Даву завершил вооружение правого берега и разместил в укреплениях тиральеров Национальной гвардии, сборные пункты и часть войск Ватерлоо; остаток этих войск и корпус Вандама он предназначил для левого берега. Императорская гвардия разместилась в резерве на Марсовом поле, располагая несколькими мостами через Сену для быстрого передвижения с одного берега на другой. Артиллерия крупного калибра, установленная на высотах Отёя, была готова обстреливать поверх реки равнину Гренель.
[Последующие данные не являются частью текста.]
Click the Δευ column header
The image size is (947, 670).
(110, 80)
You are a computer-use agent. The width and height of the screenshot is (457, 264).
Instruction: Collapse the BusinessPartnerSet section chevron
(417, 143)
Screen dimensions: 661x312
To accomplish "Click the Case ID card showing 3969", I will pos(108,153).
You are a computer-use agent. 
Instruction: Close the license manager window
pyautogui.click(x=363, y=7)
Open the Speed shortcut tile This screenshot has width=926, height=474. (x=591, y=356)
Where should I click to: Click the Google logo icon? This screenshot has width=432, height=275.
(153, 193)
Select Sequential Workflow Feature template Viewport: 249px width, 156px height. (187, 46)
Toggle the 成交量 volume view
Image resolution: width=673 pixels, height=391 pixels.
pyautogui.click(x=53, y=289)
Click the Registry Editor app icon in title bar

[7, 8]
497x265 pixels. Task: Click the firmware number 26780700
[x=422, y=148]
В 4 часа утра 3 июля Даву совершил бросок в Исси, занятый пруссаками, с силой их потеснил и остановился, дабы не начинать серьезных действий прежде получения приказа к сражению. Во всех пунктах войска были готовы, в случае получения неприемлемых требований, биться до последнего. Солдаты громко требовали сражения. Их было 80 тысяч, и они вполне могли одержать победу над 120 тысячами неприятельских солдат, разбросанных на двух берегах Сены. Сердце Даву трепетало от их выкриков, и порой у него возникало искушение начать сражение, чтобы победить или умереть перед столицей. Но он ждал приказа исполнительной комиссии и был не настолько дерзок, чтобы решать участь Франции без воли правительства.
После возвращения генерала Тромелена исполнительная комиссия приняла решение послать к прусским аванпостам трех полномочных представителей: Биньона, замещавшего министра иностранных дел, генерала Гильемино, начальника главного штаба Даву, и Бонди, префекта Сены. Коленкуру поручили подготовить три проекта соглашения для последовательного предложения неприятелю.
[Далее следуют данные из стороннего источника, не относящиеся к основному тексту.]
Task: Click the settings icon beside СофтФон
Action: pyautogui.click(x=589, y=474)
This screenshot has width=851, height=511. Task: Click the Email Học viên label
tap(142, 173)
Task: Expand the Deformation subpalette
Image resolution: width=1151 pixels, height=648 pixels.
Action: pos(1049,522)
Все три проекта одинаково оговаривали неприкосновенность граждан, частной и общественной собственности, памятников искусства и музеев, а также сохранение и уважение действующих властей и различались только способом оккупации Парижа. В первом проекте Париж объявлялся нейтральным, а французская армия удалялась от него на расстояние, равное тому, на котором сочтет нужным держаться от столицы и неприятельская армия. Второй проект допускал вступление неприятеля в Париж, но только после получения известий от переговорщиков, отправленных к государям. (О судьбе этих переговорщиков ничего не было известно, и оставалась надежда, что им удалось добиться уступок от императора Александра.) Наконец, в самом крайнем случае, мы уступали Париж; французская армия удалялась за Луару в сроки, поставленные наиболее выгодным для нее образом, а в Париже службу по поддержанию порядка и повиновению существующим властям продолжала нести Национальная гвардия.
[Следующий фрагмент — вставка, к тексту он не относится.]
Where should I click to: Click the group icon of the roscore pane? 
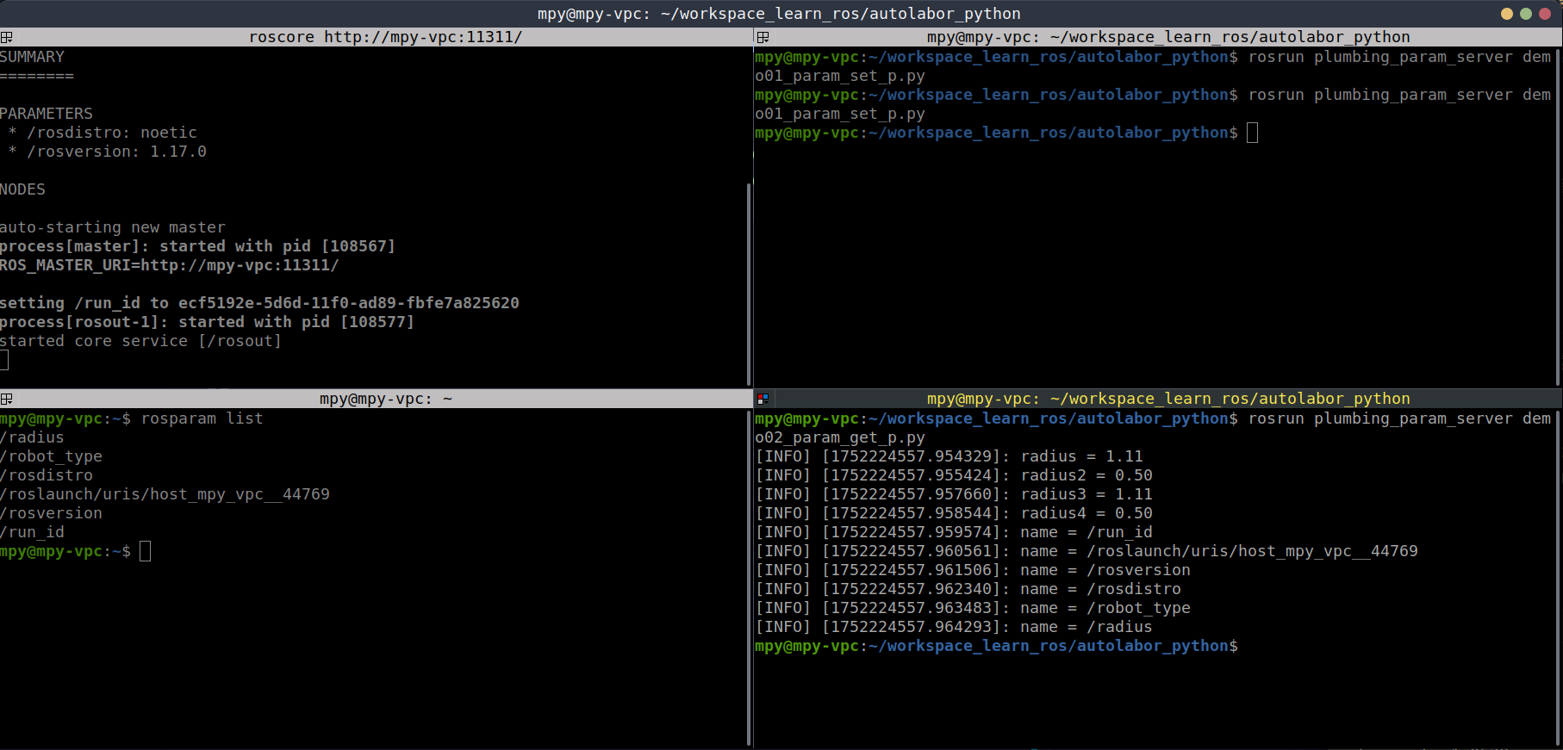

Когда пришлось подписывать условия, руки Карно и Гренье дрожали: сердце их было сокрушено. Не по себе сделалось даже Фуше, во всеобщем несчастье думавшему прежде всего о собственном спасении, а уж потом о спасении страны. Он всё же поставил подпись и предписал переговорщикам ехать за последними инструкциями в штаб-квартиру Даву и покинуть главнокомандующего только после того, как тот окончательно признает невозможность борьбы.